** DATA FOR REVIEW follows **

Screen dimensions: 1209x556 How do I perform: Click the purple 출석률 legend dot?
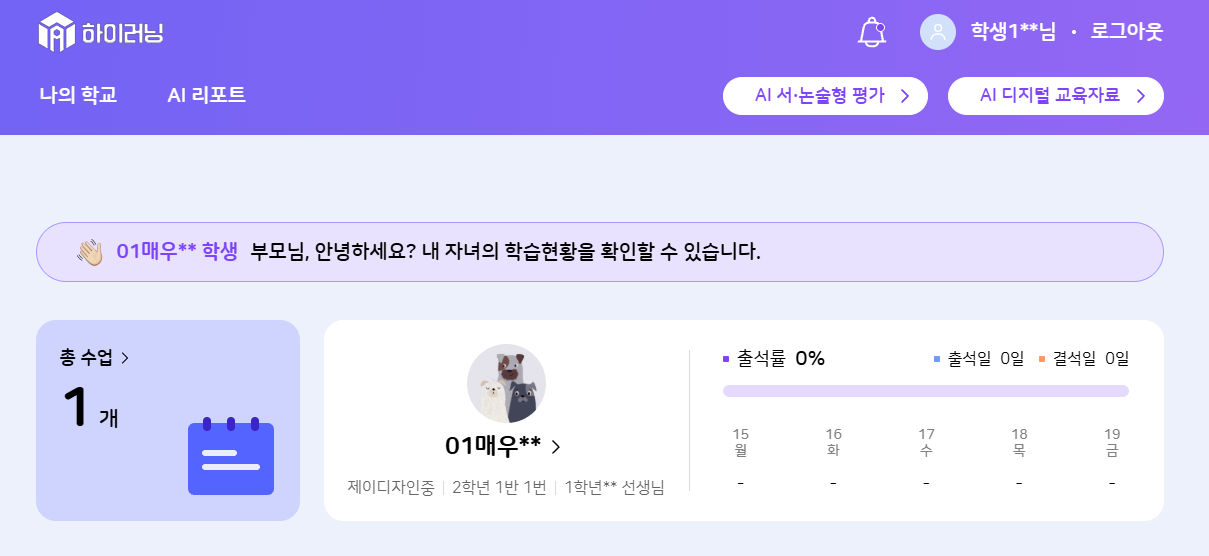click(726, 359)
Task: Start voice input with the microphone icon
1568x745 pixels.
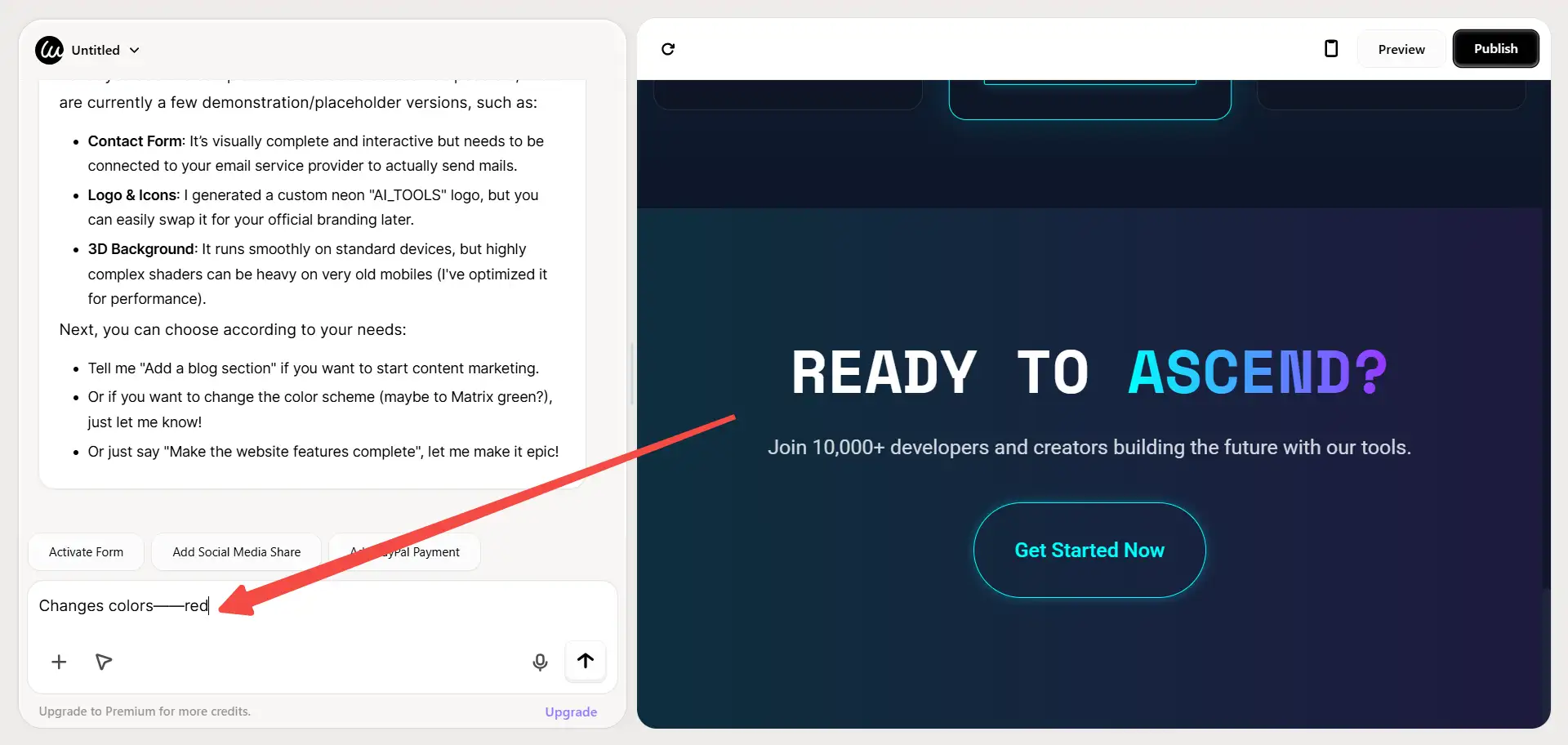Action: click(x=540, y=662)
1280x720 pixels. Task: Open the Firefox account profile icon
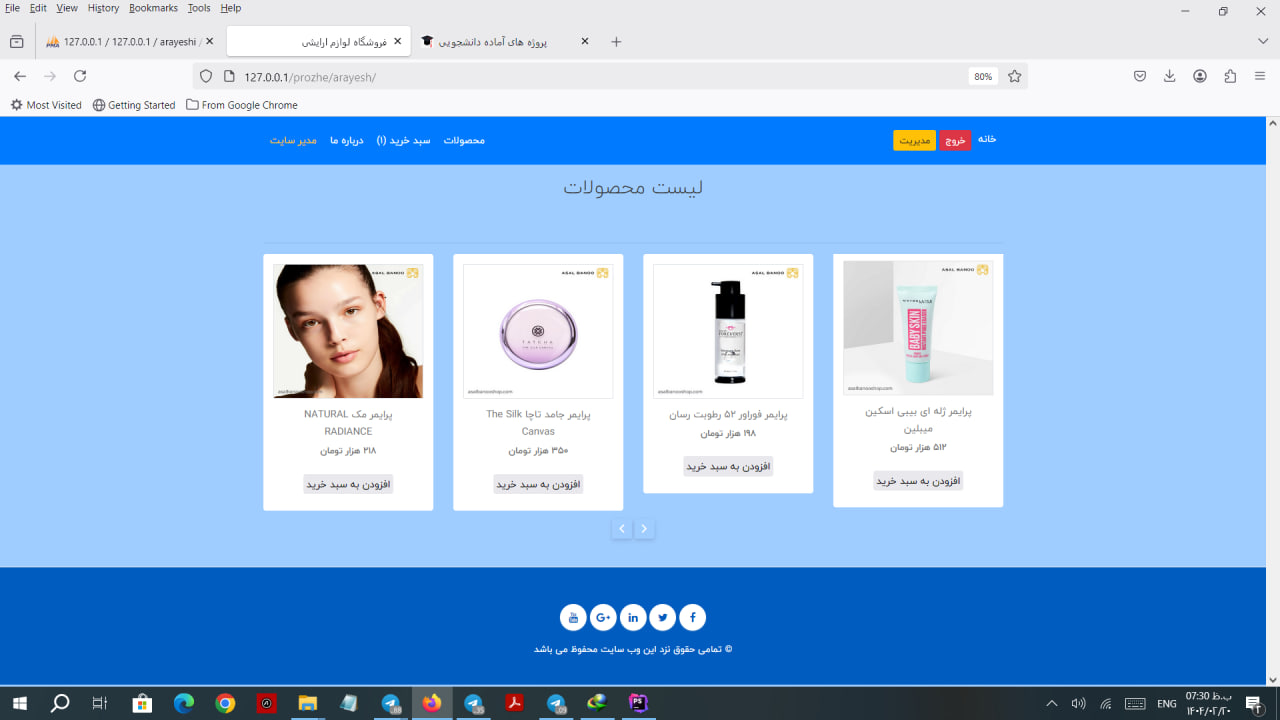point(1199,75)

** End of DATA FOR REVIEW **

[WHAT YOU WILL DO]
Take the records above from the line with "Task: Start voice" down to their last line and please copy those lines exactly, without the pictures.

[REPLY]
Task: Start voice input with the microphone icon
1568x745 pixels.
Action: click(x=540, y=662)
1280x720 pixels. Task: Open the Firefox account profile icon
point(1199,75)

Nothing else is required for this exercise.